TASK DESCRIPTION
Write the next part of the article about Tim Bresnan's comeback before the first Test against New Zealand, picking up after its final paragraph.

EXTRACTED TEXT
England v New Zealand: Tim Bresnan determined to impress
England v New Zealand: Tim Bresnan vows to seize his chance to impress after returning from elbow surgery ahead of the first Test
Not too dissimilar to a former world champion boxer returning from a defeat, Tim Bresnan has come out fighting ahead of the First Test against New Zealand on Thursday.
Forced to return to England midway through the winter to have a piece of bone surgically removed from his right elbow, many feared Bresnan may never return to the international arena.
But despite losing “three to four yards of pace” and failing to take a wicket in his last two Test matches, the 28-year-old is touting his chances of a Test recall this week after a successful operation.
“I am not here to carry the drinks,” he said, speaking to Cricinfo. “I am here to play the game and throw my hat in the ring for selection. I think the next two days will tell the management and Cooky a lot about where I am at and what I can do.”
Bresnan has started this season with a bang. The hard-working seamer has performed admirably on rather flat wickets at Headingley, as he works to regain his rhythm.
The Pontefract paceman has heightened expectation that he is back bowling at full tilt by collecting 13 wickets at an average of 27.07, including two four-wicket hauls.
“I probably lost three or four yards of pace to be honest,” he added.
“I feel I have got that back. I can sit here and say whatever but it is just as easy to show everyone. I can spin a yarn and say it is all brilliant or I can just get on the park and show you what my pace is like. I have not been in front of a speed gun but it feels alright.”

Saved data entries:
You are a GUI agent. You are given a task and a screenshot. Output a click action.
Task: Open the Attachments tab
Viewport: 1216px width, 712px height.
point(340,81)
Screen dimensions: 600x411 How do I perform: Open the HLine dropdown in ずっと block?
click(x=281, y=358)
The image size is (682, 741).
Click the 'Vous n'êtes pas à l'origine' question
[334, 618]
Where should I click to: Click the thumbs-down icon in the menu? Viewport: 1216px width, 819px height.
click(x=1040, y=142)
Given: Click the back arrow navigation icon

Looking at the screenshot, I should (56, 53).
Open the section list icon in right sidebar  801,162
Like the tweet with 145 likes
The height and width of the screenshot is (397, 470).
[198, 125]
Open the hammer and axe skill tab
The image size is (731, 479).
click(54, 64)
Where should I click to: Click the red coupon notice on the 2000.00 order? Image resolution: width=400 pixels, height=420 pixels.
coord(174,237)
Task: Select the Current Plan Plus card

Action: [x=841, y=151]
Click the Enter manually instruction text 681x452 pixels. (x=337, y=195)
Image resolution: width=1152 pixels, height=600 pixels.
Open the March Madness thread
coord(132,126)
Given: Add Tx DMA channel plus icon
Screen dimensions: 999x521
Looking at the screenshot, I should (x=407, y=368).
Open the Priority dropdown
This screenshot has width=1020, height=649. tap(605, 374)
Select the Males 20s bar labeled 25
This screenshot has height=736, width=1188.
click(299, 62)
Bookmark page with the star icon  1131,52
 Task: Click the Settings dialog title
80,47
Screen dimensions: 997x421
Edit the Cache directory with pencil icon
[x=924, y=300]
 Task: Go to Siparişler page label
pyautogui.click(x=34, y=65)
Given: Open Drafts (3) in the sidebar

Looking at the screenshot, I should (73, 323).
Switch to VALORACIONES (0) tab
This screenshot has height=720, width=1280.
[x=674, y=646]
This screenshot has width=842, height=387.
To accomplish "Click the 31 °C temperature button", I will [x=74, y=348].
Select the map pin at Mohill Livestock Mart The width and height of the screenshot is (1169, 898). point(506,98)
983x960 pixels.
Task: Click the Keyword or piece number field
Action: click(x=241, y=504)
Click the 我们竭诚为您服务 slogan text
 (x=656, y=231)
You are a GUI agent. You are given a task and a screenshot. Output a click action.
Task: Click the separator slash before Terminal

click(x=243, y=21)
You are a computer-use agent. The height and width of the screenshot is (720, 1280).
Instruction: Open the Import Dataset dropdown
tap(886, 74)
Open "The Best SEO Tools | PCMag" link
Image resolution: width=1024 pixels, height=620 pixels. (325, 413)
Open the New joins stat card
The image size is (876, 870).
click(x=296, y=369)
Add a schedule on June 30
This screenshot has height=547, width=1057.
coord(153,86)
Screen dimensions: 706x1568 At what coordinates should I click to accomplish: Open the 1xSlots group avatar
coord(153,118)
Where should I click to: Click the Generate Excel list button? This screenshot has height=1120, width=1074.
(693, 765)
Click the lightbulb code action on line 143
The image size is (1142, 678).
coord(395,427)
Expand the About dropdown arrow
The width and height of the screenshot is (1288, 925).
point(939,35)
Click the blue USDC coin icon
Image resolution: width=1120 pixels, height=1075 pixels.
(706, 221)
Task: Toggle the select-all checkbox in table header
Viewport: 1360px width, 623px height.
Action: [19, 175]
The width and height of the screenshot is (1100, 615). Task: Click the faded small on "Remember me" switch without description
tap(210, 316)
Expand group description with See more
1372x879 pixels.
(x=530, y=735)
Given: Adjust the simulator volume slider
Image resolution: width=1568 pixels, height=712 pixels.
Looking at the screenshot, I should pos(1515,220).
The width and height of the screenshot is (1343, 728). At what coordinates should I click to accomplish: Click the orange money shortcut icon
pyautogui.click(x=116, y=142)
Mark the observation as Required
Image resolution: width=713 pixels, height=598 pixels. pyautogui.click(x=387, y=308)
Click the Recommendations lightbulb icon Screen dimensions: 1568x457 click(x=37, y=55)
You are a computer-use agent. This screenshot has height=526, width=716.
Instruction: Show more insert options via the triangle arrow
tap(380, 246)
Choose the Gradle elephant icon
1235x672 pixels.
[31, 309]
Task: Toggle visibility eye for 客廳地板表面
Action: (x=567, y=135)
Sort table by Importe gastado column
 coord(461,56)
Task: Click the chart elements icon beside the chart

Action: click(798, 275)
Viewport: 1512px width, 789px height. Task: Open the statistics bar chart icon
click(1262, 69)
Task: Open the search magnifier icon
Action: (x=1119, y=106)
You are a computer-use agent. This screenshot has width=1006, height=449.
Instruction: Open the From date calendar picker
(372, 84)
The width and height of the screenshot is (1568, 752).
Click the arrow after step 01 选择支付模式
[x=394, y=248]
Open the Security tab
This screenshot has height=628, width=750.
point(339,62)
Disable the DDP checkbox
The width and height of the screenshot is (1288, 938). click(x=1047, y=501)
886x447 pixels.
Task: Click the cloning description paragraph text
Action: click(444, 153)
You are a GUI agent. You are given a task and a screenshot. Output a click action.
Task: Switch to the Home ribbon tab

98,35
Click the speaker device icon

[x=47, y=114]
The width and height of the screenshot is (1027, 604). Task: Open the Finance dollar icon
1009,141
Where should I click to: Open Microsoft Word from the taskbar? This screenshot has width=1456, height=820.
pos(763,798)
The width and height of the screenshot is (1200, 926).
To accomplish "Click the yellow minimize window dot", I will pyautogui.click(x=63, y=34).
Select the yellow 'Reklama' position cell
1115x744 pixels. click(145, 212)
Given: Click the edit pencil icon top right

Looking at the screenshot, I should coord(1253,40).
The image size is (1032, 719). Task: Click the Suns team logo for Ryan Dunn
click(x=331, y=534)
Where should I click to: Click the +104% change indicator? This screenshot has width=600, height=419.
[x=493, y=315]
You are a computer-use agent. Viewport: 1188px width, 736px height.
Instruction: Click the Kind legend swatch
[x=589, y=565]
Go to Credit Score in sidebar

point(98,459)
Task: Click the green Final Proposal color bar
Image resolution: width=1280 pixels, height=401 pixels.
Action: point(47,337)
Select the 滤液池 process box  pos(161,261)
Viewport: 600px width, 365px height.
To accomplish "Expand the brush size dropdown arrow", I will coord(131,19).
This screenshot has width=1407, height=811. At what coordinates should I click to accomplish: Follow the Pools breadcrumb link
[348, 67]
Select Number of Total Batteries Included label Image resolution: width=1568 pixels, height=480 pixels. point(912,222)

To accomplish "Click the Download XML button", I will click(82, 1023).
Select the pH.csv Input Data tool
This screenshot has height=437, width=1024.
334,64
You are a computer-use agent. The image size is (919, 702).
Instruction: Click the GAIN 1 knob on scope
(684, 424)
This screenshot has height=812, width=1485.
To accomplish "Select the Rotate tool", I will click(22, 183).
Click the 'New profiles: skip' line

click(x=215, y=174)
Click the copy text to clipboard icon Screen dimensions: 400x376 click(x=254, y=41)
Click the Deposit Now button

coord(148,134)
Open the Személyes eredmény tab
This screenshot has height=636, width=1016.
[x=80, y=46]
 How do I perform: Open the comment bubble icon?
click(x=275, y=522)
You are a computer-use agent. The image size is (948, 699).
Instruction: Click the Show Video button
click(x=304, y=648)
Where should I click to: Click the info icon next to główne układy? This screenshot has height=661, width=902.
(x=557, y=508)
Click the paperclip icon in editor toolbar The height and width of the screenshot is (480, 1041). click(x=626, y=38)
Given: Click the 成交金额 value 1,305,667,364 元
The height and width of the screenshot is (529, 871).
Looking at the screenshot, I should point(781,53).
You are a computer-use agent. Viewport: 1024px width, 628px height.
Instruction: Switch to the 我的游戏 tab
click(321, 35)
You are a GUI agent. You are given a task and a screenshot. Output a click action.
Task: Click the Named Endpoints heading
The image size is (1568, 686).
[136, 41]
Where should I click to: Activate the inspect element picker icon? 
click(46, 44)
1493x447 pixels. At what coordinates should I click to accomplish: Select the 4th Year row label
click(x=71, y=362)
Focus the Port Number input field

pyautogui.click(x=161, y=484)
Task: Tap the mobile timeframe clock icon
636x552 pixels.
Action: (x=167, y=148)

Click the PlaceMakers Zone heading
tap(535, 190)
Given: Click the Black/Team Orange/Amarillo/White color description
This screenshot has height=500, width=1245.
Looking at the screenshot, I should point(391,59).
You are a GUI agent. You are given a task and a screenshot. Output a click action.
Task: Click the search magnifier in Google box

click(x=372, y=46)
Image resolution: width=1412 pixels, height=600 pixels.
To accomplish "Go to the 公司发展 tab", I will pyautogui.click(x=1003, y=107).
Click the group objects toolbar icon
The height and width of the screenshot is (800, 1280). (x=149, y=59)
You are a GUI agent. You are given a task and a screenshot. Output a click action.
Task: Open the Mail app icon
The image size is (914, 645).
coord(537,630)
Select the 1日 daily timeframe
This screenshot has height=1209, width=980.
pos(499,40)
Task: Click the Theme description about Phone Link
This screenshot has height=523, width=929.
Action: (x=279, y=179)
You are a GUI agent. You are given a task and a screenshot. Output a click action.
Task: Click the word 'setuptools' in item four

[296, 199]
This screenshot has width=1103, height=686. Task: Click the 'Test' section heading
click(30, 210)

RESPONSE TO THE TASK
His failure to take a Test wicket in 45 overs in India emphasised how much he missed his deceptive turn of pace which saw him become such a tour-de-force with England two years ago.
It was only last summer when his remarkable record of being on the winning side of all his opening 13 Test matches came to an end.
Not that Bresnan cares too much; he is just grateful to back in the international spotlight to hopefully prove a few people wrong again.
Making his England debut relatively late after breaking onto the county scene, critics have tended to conclude that Bresnan is little more than a squad player.
Yet Bresnan has frequently risen above expectations during his 18-Test career.
Although he does admit that his road has sometimes been rocky, particularly with the feat of overcoming his latest injury.
“A couple of hours before the operation you think this could go one or two ways,” he said.
“I might never play for England or cricket again or I might be back better than ever. You have to weigh up that risk and then decide yes, put in the effort and get on with it again.”
With back-to-back Ashes series round the corner, it would be uplifting to see Bresnan bloody the noses of his detractors, once again.